D.J. Kovanen*,1 and D.J. Easterbrook{dagger},2

1 Department of Earth and Ocean Sciences, University of British Columbia, Vancouver, British Columbia V6T 1Z4, Canada
2 Department of Geology, Western Washington University, Bellingham, Washington 98225, USA

During the maximum late Wisconsin glaciation ca. 15 000 14C yr B.P., the Cordilleran Ice Sheet overwhelmed the Nooksack drainage of the northwestern Cascades, leaving only peaks higher than 2000 m above the ice surface. Ice-sheet flow over the Nooksack drainage and the adjacent Puget Lowland was essentially north-south. Rapid deglaciation between 14 500 and 12 500 14C yr B.P. resulted in dropping of the ice-sheet surface below ridge crests in the Nooksack drainage, and glacial activity thereafter became topographically controlled. Long valley glaciers in the upper Nooksack Valley were no longer connected to the Cordilleran Ice Sheet, and the source area changed from the main ice sheet to Mount Baker, Mount Shuksan, and the Twin Sisters Range. At that time, the margin of the remnants of the Cordilleran Ice Sheet was 30 km to the northwest, separated from the Nooksack Valley glaciers by several ridges 1200 m higher than the surface of the ice sheet.

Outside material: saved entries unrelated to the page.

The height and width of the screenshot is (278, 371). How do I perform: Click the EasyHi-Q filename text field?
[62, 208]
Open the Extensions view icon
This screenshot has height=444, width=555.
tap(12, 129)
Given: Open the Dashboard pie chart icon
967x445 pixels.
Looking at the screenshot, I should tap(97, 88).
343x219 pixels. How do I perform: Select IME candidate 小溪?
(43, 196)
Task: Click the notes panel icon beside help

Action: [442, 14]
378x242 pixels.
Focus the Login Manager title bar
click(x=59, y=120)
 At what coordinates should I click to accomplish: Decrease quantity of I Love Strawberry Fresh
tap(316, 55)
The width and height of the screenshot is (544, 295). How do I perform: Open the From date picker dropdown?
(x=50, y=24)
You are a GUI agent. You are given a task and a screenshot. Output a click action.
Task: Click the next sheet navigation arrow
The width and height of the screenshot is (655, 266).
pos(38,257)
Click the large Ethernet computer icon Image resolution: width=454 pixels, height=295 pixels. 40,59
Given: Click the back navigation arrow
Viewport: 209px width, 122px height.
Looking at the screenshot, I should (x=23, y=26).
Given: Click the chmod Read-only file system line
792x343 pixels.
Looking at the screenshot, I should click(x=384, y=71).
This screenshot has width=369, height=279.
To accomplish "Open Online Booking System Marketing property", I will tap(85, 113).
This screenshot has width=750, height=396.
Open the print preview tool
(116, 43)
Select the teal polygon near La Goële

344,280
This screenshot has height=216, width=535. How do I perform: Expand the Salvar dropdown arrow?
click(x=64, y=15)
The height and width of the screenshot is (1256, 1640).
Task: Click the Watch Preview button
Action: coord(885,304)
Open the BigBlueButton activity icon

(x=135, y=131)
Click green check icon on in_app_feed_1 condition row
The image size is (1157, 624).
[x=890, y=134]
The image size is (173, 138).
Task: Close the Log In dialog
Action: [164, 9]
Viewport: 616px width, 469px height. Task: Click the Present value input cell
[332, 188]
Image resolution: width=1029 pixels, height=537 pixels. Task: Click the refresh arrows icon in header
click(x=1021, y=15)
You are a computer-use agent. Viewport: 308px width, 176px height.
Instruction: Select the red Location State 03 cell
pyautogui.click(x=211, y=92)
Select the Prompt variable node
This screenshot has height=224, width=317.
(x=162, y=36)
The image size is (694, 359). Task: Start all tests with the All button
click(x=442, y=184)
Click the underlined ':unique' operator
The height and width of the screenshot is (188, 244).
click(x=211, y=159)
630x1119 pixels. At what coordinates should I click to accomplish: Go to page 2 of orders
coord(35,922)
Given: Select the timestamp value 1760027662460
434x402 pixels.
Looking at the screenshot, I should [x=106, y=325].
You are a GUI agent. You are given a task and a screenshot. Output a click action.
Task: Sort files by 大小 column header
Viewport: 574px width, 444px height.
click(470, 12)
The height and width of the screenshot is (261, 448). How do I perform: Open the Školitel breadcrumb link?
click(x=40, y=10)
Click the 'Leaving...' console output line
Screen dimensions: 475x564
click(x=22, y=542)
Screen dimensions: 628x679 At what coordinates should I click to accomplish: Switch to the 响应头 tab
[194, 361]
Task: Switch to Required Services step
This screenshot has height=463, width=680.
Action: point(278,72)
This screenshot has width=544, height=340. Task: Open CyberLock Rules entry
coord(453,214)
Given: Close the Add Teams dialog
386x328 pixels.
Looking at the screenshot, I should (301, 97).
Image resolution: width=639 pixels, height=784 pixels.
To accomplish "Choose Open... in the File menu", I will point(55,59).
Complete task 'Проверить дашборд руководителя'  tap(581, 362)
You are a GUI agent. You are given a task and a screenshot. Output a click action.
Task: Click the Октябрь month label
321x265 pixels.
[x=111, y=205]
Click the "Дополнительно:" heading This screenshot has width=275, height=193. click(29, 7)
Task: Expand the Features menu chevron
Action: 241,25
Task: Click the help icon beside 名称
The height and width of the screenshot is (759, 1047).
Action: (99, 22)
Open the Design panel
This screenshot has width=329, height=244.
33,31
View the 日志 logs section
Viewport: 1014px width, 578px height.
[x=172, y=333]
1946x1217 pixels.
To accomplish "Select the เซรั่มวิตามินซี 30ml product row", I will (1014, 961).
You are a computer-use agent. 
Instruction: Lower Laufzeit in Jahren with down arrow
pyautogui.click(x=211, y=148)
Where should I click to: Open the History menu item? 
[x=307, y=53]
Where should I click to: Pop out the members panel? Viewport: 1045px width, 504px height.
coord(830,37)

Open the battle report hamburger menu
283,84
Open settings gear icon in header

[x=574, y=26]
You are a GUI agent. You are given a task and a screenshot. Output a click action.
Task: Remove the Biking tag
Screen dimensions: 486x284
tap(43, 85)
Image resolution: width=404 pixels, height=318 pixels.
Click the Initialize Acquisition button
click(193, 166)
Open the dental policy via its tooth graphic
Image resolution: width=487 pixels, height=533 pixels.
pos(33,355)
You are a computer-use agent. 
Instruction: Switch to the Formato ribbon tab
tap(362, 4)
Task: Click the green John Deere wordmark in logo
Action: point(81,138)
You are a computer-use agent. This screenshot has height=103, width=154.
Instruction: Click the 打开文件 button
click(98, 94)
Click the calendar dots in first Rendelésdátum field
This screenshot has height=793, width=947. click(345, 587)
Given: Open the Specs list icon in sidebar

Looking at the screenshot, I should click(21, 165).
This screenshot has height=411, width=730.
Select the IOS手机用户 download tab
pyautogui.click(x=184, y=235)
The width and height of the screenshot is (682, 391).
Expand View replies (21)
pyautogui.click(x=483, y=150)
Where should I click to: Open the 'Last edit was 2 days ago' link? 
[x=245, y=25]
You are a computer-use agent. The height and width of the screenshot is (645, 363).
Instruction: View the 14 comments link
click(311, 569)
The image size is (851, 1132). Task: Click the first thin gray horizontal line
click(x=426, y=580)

Moraines were built in all three forks of the Nooksack drainage, 25–45 km downvalley from their sources. The Middle Fork glacier stagnated 12 300 14C yr B.P. and deposited ice-contact drift that was later overridden when ice readvanced over ice-contact drift and deposited a prominent, 2-km-long, lateral moraine. Logs in a lateral moraine in the upper Middle Fork were dated at 10 680 ± 70 and 10 500 ± 70 14C yr B.P. The North Fork glacier, which originated at a large cirque on Mount Shuksan and was fed by glaciers from Mount Baker, extended to Kendall, where two moraines were deposited. Outwash from the younger moraine in the North Fork valley overlies glaciomarine drift, dated as 11 910 ± 80 14C yr B.P., and contains charcoal layers dated at 10 603 ± 69 and 10 788 ± 77 14C yr B.P. The South Fork glacier at its maximum was joined by ice from the Middle Fork and extended downvalley to Lake Whatcom and to Cranberry Lake. It retreated from its terminal position slightly before ca. 12 700 14C yr B.P.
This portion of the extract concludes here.